What this task involves:
Your answer should be the lines below from the one holding "Instruction: Hide the" through the one holding "The width and height of the screenshot is (569, 410).", copied exactly and with nothing else.

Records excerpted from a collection
##############################

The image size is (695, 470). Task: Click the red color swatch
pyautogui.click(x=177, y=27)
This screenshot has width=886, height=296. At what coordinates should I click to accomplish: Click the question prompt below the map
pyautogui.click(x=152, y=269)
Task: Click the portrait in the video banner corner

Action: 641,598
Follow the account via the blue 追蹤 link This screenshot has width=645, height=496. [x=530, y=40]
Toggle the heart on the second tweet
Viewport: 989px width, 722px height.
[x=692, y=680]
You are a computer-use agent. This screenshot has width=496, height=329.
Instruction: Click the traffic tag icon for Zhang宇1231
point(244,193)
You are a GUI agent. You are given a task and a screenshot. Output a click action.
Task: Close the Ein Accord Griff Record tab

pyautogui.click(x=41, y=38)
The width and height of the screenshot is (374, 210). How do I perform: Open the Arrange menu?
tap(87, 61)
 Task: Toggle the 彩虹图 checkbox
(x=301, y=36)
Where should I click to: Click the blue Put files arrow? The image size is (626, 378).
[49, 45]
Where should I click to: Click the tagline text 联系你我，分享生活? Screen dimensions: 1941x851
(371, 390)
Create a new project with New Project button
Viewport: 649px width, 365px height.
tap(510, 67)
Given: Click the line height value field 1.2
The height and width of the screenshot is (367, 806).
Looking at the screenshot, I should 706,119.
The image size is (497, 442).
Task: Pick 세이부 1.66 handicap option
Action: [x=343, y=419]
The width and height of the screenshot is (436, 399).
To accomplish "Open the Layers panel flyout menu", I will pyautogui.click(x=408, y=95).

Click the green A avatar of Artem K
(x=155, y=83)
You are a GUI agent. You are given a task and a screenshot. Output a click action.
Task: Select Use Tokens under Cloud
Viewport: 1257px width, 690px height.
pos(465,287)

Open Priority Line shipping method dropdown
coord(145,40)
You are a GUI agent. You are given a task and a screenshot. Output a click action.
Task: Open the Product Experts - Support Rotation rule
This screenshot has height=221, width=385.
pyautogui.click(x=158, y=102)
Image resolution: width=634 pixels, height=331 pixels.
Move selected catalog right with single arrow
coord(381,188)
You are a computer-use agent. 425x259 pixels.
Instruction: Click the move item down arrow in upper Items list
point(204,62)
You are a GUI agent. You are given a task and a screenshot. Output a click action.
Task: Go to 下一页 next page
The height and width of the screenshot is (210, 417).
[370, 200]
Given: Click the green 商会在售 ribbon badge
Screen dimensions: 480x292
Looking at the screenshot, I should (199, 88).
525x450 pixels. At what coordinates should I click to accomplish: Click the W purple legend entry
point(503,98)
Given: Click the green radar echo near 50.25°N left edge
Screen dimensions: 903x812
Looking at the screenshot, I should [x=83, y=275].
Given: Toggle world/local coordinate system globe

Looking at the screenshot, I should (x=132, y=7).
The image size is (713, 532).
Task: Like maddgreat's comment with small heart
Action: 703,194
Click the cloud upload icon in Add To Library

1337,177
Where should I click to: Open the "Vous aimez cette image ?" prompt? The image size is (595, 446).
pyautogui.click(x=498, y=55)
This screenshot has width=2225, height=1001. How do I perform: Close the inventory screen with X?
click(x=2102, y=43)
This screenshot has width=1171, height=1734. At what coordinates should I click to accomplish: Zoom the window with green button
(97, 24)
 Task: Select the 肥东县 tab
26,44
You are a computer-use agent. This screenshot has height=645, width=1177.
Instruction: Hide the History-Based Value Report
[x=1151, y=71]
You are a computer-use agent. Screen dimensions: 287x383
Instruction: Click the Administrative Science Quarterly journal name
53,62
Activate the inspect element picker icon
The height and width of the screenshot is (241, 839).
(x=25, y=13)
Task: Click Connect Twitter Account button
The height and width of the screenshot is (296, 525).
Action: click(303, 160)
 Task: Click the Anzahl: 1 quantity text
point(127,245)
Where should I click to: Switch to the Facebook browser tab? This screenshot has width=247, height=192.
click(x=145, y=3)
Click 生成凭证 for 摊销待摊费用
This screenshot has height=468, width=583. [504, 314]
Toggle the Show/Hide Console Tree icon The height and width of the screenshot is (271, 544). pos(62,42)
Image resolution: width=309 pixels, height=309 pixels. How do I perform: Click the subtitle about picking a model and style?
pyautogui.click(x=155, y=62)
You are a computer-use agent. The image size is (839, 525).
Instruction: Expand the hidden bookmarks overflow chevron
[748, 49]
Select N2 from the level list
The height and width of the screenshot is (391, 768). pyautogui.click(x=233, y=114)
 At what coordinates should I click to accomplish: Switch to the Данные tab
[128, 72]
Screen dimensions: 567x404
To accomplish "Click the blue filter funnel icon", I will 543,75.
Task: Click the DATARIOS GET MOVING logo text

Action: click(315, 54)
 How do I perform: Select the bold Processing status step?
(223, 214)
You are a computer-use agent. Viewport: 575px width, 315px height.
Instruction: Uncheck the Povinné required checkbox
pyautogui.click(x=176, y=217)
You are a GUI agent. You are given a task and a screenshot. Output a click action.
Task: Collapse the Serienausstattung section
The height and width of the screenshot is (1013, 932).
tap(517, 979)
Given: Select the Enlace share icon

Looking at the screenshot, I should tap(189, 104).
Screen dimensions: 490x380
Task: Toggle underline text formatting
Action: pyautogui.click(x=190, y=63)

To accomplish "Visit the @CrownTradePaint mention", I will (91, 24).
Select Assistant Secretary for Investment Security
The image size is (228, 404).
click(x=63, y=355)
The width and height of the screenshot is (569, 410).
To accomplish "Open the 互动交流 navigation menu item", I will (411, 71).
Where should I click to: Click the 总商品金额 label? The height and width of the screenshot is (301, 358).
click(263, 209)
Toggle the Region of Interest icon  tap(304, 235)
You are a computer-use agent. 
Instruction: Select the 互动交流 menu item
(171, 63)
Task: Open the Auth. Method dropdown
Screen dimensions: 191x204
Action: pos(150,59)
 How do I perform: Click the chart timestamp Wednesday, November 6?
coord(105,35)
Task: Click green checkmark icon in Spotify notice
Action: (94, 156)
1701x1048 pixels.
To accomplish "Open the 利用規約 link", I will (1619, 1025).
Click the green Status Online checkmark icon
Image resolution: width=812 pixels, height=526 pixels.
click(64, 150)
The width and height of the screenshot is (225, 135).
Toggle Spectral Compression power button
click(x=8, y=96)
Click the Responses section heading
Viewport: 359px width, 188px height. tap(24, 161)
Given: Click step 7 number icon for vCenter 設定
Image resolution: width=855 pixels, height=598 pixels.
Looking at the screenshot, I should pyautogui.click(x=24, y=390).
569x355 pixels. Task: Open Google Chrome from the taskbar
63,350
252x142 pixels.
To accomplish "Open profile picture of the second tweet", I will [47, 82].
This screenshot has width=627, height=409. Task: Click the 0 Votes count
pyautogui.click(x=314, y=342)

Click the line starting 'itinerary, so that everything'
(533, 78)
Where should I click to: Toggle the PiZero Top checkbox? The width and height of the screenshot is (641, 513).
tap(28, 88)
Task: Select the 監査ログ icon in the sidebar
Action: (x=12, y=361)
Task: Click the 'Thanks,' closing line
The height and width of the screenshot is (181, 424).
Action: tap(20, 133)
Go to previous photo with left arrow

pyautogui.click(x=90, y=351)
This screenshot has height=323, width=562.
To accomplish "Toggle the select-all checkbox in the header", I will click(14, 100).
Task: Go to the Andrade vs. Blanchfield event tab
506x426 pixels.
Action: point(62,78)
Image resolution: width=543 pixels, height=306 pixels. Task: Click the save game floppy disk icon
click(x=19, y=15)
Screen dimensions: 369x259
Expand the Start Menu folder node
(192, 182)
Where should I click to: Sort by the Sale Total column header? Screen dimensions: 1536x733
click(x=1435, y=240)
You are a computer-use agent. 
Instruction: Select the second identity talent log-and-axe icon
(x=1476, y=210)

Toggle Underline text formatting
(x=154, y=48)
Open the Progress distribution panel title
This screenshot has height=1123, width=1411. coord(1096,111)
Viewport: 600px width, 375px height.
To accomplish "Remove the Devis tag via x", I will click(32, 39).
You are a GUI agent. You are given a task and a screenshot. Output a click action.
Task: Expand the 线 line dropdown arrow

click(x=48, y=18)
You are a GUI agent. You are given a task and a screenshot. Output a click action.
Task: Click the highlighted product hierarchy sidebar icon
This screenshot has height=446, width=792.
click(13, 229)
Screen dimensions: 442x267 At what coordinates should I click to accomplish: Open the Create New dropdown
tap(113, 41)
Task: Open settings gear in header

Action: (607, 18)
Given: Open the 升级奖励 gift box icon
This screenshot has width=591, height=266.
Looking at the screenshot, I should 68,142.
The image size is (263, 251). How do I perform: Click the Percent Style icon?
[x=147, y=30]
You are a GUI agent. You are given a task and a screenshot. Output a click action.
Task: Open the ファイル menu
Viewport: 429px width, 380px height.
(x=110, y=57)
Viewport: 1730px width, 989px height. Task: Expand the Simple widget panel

##############################

Response to the exercise:
Instruction: Hide the History-Based Value Report
[x=1151, y=71]
You are a computer-use agent. Screen dimensions: 287x383
Instruction: Click the Administrative Science Quarterly journal name
53,62
Activate the inspect element picker icon
The height and width of the screenshot is (241, 839).
(x=25, y=13)
Task: Click Connect Twitter Account button
The height and width of the screenshot is (296, 525).
Action: click(303, 160)
 Task: Click the Anzahl: 1 quantity text
point(127,245)
Where should I click to: Switch to the Facebook browser tab? This screenshot has width=247, height=192.
click(x=145, y=3)
Click 生成凭证 for 摊销待摊费用
This screenshot has height=468, width=583. [504, 314]
Toggle the Show/Hide Console Tree icon The height and width of the screenshot is (271, 544). pos(62,42)
Image resolution: width=309 pixels, height=309 pixels. How do I perform: Click the subtitle about picking a model and style?
pyautogui.click(x=155, y=62)
You are a computer-use agent. The image size is (839, 525).
Instruction: Expand the hidden bookmarks overflow chevron
[748, 49]
Select N2 from the level list
The height and width of the screenshot is (391, 768). pyautogui.click(x=233, y=114)
 At what coordinates should I click to accomplish: Switch to the Данные tab
[128, 72]
Screen dimensions: 567x404
To accomplish "Click the blue filter funnel icon", I will 543,75.
Task: Click the DATARIOS GET MOVING logo text

Action: click(315, 54)
 How do I perform: Select the bold Processing status step?
(223, 214)
You are a computer-use agent. Viewport: 575px width, 315px height.
Instruction: Uncheck the Povinné required checkbox
pyautogui.click(x=176, y=217)
You are a GUI agent. You are given a task and a screenshot. Output a click action.
Task: Collapse the Serienausstattung section
The height and width of the screenshot is (1013, 932).
tap(517, 979)
Given: Select the Enlace share icon

Looking at the screenshot, I should tap(189, 104).
Screen dimensions: 490x380
Task: Toggle underline text formatting
Action: pyautogui.click(x=190, y=63)

To accomplish "Visit the @CrownTradePaint mention", I will (91, 24).
Select Assistant Secretary for Investment Security
The image size is (228, 404).
click(x=63, y=355)
The width and height of the screenshot is (569, 410).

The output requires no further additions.